É por produzir instintivamente, com liberdade, sem saber exatamente a razão e sim o sentimento de prazer que lhe dá cada pincelada, ou cada composição cromática, que ela tem se surpreendido nesse movimento de revisão das obras. “Faço o que dá vontade e não sei nem muito bem o porquê. Com 17 anos eu pintava prateleiras, até mesmo como exercício de observação. Eu ia na casa das pessoas, via prateleiras que me encantavam, fotografava e depois pintava”, lembra. Hoje, seu interesse pelo que fazia está mais amadurecido. “Dá vontade de retomar com essa fase de alguma forma, com a consciência que tenho hoje”. Loló diz que tem descoberto que muito do que faz hoje já estava presente em sua pintura lá atrás. “É interessante esse distanciamento”, analisa. Interessante também é que o afeto nunca deixou de existir em suas obras.

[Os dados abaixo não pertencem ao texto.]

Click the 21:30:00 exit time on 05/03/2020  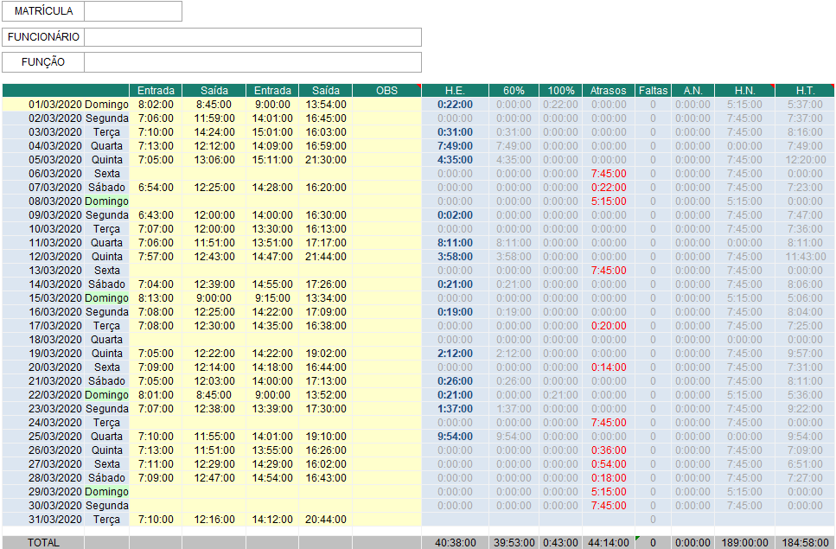pyautogui.click(x=326, y=160)
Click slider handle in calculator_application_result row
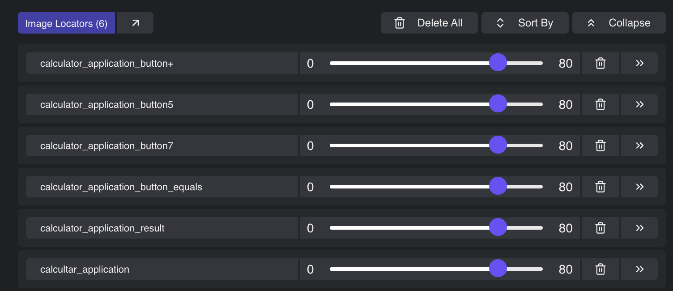The image size is (673, 291). (498, 227)
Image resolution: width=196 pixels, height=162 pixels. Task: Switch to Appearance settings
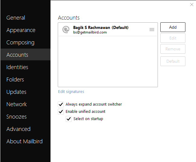click(x=21, y=30)
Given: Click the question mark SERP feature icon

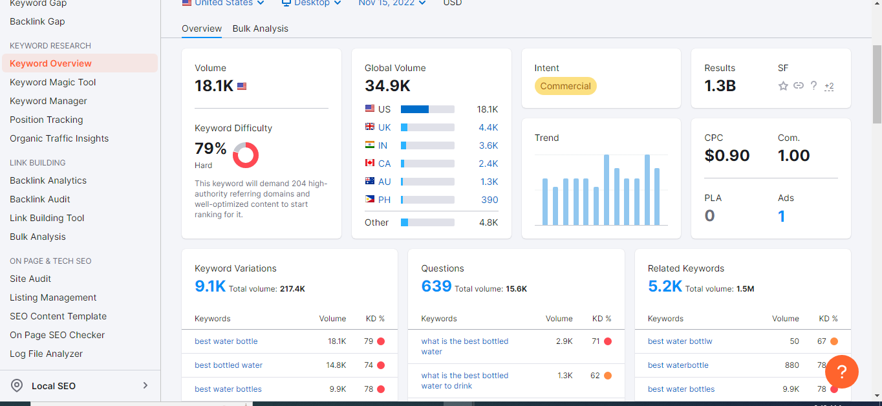Looking at the screenshot, I should (813, 85).
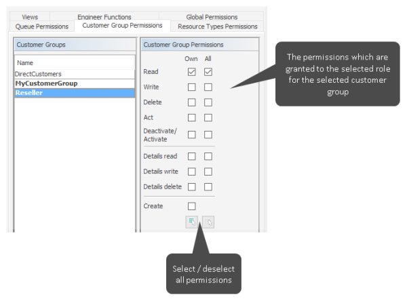Select DirectCustomers in the customer groups list

(x=39, y=73)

E porque o retrato é uma constante no trabalho de Leonora Weissmann? Ela adianta que o livro vai trazer uma entrevista feita pelo designer Júlio Abreu e pelo poeta e historiador Ronald Polito, na qual eles também levantam essa questão. “Eu sempre me perguntei também. Acho que, primeiramente, para mim é o que mais me dá prazer em fazer. É inesgotável. Eu comecei a pintar me olhando no espelho e fazendo esse exercício de observação. Não parei mais”, revela. “Também está diretamente ligado ao fato de minha mãe ser retratista e de eu conviver em casa desde pequena com muitos retratos, feitos por outros artistas. Quando pequena, eu me lembro a atração que essas pinturas exerciam em mim. Passava por elas à noite, sentia medo e, ao mesmo tempo, não conseguia parar de olhar”.

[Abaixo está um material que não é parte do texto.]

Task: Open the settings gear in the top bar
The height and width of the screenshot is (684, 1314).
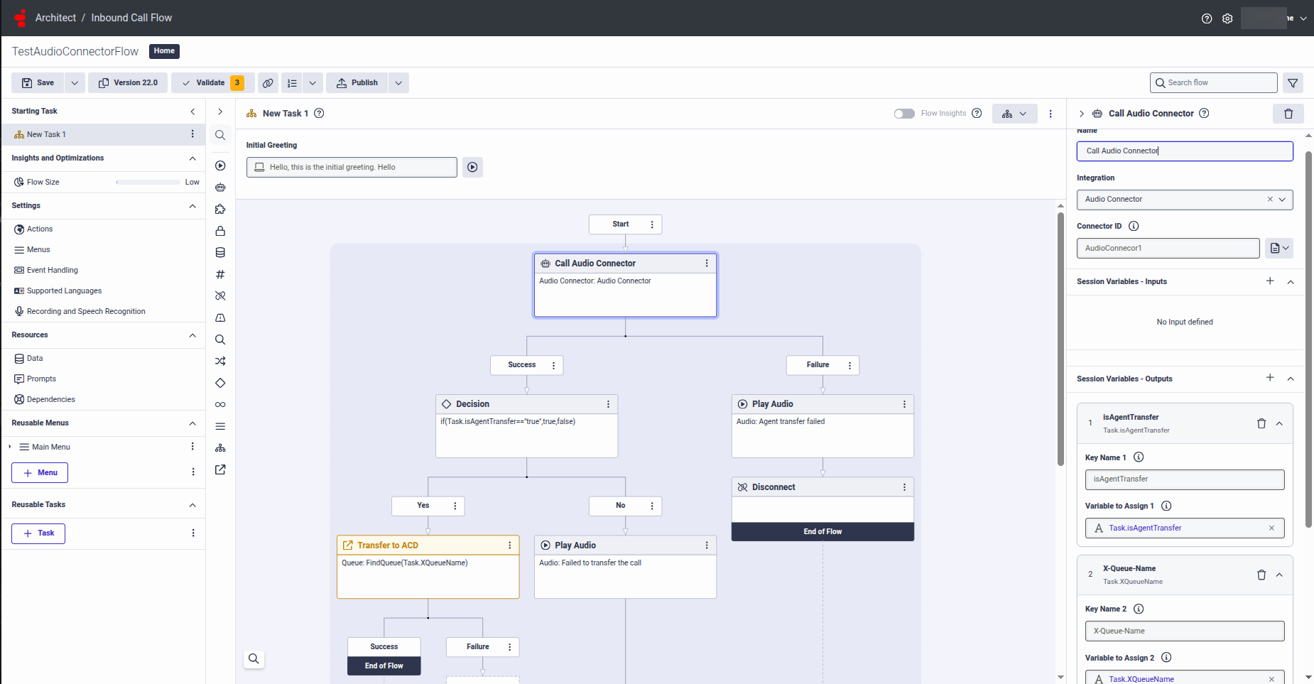Action: pos(1227,18)
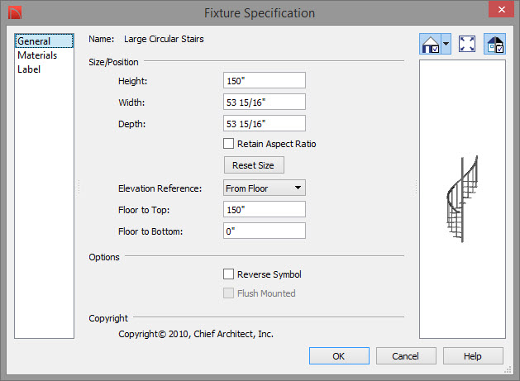
Task: Check the Reverse Symbol option
Action: 228,274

Ainda bem que nem mesmo a pandemia conseguiu afugentar de Loló o prazer da produção artística. Desde março do ano passado, ela tem trabalhado incansavelmente e o fato de seu ateliê ser em casa colaborou decisivamente para isso. Além da pintura, tem desenvolvido outros projetos voltados para a arte e para o design gráfico, como capas de CDs e ilustrações para publicações. Sua energia inesgotável renova-se principalmente quando está retratando os próprios filhos. “Eu planejava pintá-los pelo menos uma vez por ano, mas acabou que faço muito mais, desde bebezinho”. Se quando retrata alguém, Leonora Weissmann diz que é como se fizesse um carinho, imagina quando está pintando os próprios filhos? “Nem eu sei definir esse prazer”, finaliza.